A Serious Conversation with Arian Foster
Following the events of the past week in America, Arian Foster joined the show for a raw, honest conversation about race, police brutality, and the NFL's response to social unrest. Arian didn't hold back on the league's sudden shift in tone, calling their recent statements reactionary and calculated for safety.
The NFL's statement on George Floyd is reactionary and only being made because it's now 'safe'
The NFL has a track record of being reactionary rather than proactive. And this is exactly what they're doing right now... They're saying it because it's safe to do so now. It's very safe because you have the people on your side.
It was an eye-opening segment where Arian explained the difference between feeling guilty and having empathy. He walked Big Cat and PFT through the "talk" Black parents have to give their kids about interacting with police, a reality that stands in stark contrast to the white experience in America.

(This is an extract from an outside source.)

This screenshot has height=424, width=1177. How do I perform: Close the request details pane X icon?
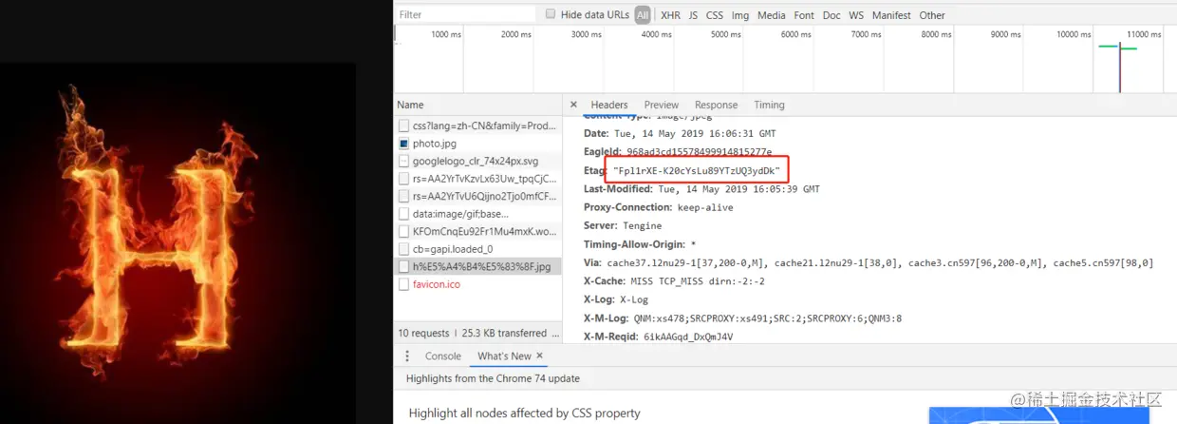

White privilege is not something to feel guilty about, but something that requires empathy
I shouldn't have to feel guilty about being white. I agree. You're conflating guilt with empathy. That's all it is. Saying, I see black people struggling... is not the same as saying it's wrong for me to be white in this country.
Big Cat and Arian also touched on the breakdown of the social contract. When the people hired to protect the public are the ones causing the harm, the usual rules of society tend to go out the window.
The social contract is broken when a government official murders a citizen in broad daylight
When a police officer murders someone in broad daylight, the rules to society have been broken. So you can't then be like, 'let's put the rules back on by saying no destruction of property.' Like the social contract is gone.
Billy’s Bonobo Deep Dive
To wrap things up, Billy Football brought the energy back up with a presentation on the horniest apes in the animal kingdom: the Bonobos. Apparently, these creatures have figured out what humans haven't: solving every single conflict through massive orgies and drug-induced chilling.
Bonobos are the goats of apes because they have sex to solve all their problems
Bonobos are the goats of apes... These guys have governments made up on sex... Instead of like a group of bonobos meeting another group of bonobos, they don't fight, they just make love. They share 98.7% of our DNA.
Billy is convinced they are the most evolved species on the planet because they have a designated drug dealer in the troop and spend their days "sword fighting" in the trees. We’re sending Billy to guest host Kentucky Sports Radio on Wednesday, so pray for the Bluegrass State.
If the Bonobos can run a government based on vibes and missionary position, there's hope for the rest of us.